_To do:_
Nothing before the line containing "Wzbogacaj talerz o egzotykę! (123, 434)" should appear; please restate that line and every later line word for word through the end of the listing.

# # # #

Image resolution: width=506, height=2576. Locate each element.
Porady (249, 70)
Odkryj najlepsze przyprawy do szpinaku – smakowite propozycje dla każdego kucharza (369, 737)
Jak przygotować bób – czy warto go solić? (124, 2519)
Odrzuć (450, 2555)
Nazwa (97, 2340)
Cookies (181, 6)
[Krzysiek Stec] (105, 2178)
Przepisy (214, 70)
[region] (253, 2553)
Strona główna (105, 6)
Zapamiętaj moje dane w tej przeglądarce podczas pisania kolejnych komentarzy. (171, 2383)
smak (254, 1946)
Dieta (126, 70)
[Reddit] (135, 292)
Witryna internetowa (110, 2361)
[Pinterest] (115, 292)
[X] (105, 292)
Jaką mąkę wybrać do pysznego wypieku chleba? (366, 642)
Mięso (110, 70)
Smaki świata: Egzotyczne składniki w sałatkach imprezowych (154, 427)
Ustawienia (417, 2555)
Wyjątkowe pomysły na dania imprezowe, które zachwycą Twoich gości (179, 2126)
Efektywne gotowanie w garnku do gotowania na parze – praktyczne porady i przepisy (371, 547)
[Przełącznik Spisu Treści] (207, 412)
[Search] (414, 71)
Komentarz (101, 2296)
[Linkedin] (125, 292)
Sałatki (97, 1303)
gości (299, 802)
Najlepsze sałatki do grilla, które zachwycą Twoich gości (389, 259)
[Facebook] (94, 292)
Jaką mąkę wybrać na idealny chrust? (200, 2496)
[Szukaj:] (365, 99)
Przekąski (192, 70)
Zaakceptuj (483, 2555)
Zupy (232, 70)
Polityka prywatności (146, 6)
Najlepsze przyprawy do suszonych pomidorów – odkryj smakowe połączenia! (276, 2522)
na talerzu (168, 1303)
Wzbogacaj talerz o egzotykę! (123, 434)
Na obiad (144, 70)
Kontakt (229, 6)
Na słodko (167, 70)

# # # #

_Task response:_
Wzbogacaj talerz o egzotykę! (123, 434)
Na obiad (144, 70)
Kontakt (229, 6)
Na słodko (167, 70)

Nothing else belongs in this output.